Micelles Based on Biodegradable Poly(l-glutamic acid)-b-Polylactide with Paramagnetic Gd Ions Chelated to the Shell Layer as a Potential Nanoscale MRI−Visible Delivery System

Abstract

There is much interest in the development of a nanoscale drug delivery system with MRI visibility to optimize the delivery efficiency and therapeutic efficacy under image guidance. Here we report on the successful fabrication of nanoscale micelles based on biodegradable poly(l-glutamic acid)-b-polylactide (PG-b-PLA) block copolymer with paramagnetic Gd³⁺ ions chelated to their shell. PG-b-PLA was synthesized by sequential polymerization reactions: anionic polymerization of l-lactide followed by ring-opening polymerization of benzyl glutamate N-carboxylic anhydride. The metal chelator p-aminobenzyldiethylenetriaminepenta(acetic acid) (DTPA) was readily conjugated to the side chain carboxylic acids of poly(l-glutamic acid).
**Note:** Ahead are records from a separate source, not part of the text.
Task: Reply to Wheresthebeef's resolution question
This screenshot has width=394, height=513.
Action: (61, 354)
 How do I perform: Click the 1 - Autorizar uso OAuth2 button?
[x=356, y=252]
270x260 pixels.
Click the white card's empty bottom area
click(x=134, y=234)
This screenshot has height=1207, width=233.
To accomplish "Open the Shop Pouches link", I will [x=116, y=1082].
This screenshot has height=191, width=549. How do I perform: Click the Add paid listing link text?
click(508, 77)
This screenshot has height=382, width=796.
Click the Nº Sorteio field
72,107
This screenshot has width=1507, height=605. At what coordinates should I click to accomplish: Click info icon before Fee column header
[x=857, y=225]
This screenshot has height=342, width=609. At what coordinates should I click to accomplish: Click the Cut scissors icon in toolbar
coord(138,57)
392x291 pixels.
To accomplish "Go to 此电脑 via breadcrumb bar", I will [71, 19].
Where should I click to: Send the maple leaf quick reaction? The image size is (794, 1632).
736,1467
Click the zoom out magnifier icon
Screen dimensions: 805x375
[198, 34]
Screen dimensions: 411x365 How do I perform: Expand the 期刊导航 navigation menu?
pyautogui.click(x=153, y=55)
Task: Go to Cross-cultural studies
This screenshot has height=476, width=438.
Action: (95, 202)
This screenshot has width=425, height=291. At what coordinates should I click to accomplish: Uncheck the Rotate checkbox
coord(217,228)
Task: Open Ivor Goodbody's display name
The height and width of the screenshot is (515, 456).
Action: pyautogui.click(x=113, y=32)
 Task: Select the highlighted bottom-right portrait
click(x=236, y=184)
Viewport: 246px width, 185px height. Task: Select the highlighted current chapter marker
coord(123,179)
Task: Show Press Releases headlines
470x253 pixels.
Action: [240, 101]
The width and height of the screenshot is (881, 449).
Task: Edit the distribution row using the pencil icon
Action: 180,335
The resulting copolymer formed spherical micelles in aqueous solution with an average diameter of 230 nm at pH 7.4. The size of PG(DTPA)-b-PLA micelles decreased with increasing pH value. DTPA−Gd chelated to the shell layer of the micelles exhibited significantly higher spin–lattice relaxivity (r₁) than a small-molecular-weight MRI contrast agent, indicating that water molecules could readily access the Gd ions in the micelles. Because of the presence of multiple carboxylic acid functional groups in the shell layer, polymeric micelles based on biodegradable PG(DTPA−Gd)-b-PLA may be a suitable platform for the development of MRI−visible, targeted nanoscale drug delivery systems.